The Denver Documentary Collective is currently shooting a feature length documentary entitled “Rolling Papers.” The filmmaking team is composed of co-directors Mitch Dickman and Daniel Junge; director of photography Zachary Armstrong; and producers Britta Erickson, Karl Kister, Alison Greenberg Millice, and Katie Shapiro. Junge and Greenberg Millice each took home an Oscar for their short 2012 documentary “Saving Face.” Now the team is collaborating to tell the interlacing stories of the cultural, economic and political aspects of legalization. The objective goal of the project is to complete a rough cut in the fall of 2014 in time to submit to the 2015 Sundance Film Festival. (You can follow the team’s progress here.)

The project didn’t start out as a story about legalization. Junge and Millice have been exploring Colorado’s relationship with weed since 2010, when President Obama announced that the DEA would not be making medical marijuana a priority. With the federal strait jacket loosened, medical marijuana dispensaries began proliferating in Colorado. With Millice’s help, Junge started filming.

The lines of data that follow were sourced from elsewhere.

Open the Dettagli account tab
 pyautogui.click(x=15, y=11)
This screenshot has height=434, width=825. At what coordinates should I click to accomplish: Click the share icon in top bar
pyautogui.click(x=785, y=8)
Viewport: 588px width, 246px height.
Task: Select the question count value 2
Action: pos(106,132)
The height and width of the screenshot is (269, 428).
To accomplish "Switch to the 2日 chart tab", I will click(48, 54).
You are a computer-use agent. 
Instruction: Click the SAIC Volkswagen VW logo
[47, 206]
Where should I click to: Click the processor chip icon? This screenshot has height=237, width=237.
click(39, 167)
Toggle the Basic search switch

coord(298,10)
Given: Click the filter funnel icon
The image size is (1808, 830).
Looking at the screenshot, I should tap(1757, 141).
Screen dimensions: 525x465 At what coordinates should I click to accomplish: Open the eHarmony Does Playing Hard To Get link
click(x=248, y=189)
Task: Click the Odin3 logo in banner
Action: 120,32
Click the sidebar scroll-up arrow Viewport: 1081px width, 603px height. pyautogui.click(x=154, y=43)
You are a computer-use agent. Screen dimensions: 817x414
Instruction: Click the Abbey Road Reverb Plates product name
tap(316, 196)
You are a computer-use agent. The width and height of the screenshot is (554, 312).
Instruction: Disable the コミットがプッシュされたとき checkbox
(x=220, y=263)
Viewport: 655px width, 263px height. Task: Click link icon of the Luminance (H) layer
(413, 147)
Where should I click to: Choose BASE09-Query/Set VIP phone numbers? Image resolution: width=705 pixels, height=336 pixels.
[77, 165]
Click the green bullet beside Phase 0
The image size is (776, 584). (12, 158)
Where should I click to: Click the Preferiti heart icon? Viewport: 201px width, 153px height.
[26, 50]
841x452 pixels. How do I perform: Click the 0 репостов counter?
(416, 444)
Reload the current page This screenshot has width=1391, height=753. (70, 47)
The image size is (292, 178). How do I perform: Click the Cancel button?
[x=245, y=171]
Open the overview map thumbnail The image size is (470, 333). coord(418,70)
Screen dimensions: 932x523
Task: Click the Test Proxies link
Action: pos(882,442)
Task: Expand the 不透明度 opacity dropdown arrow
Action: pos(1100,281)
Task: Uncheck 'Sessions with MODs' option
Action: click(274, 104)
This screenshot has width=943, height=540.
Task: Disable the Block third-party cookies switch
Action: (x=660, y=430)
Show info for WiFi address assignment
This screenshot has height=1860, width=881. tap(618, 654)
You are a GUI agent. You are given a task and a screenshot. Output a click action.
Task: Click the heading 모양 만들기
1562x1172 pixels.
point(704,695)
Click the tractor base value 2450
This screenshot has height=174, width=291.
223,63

Millice and Junge soon found out that, “there was no ‘there, there.'” That is to say, there wasn’t a particular story with a distinct character to latch onto. Instead, there was a homogenous parade of smaller legal scuffles surrounding the legal trappings of medical marijuana. As Millice says, “we saw that there was no real story arc at that point, just a bunch of ongoing legal and political battles and we struggled because we didn’t have an objective story teller.”

Flash forward five years. Not only had weed been legalized for recreational use, the Denver Post had appointed the first ever marijuana editor, Ricardo Baca. The “Rolling Papers” team found the missing piece to their puzzle: a protagonist. Baca, who now runs the Denver Post’s online publication ‘The Cannabist’ is “basically [their] storyteller as [they] delve into everything that’s happened in Colorado.” As the team is finding out, Baca isn’t just the key to telling the story of an illicit industry surfacing into the light. He also opens the door to a story about a crucial institution receding into the shadows. 

It’s no secret that print journalism is ebbing in the 21st century. The appointment of Baca to his post is a gambit for broadened societal relevance and it didn’t go unnoticed. According to Millice, Baca “was approached with basically every major media news outlet around the world and that was the story… The Denver Post has decided to validate this industry in such a way.” The ‘Rolling Papers’ team intends to take advantage of the Denver Post’s bold experiment. Along with Baca, the documentary will also follow the team of journalists Baca has assembled to cover the impact of legalization as it develops. With Baca as a central focus, “there’s two stories going of marijuana and also of journalism.”

While finding Baca has helped the team focus the narrative around a charismatic protagonist, the full story is still quite hazy (pun maybe kind of intended). As Junge says, “I think it’s too soon to know what the arc(s) will be, but clearly this is about a sea change in the nation seen from the inside — even inside a mainstream institution like the Denver Post.”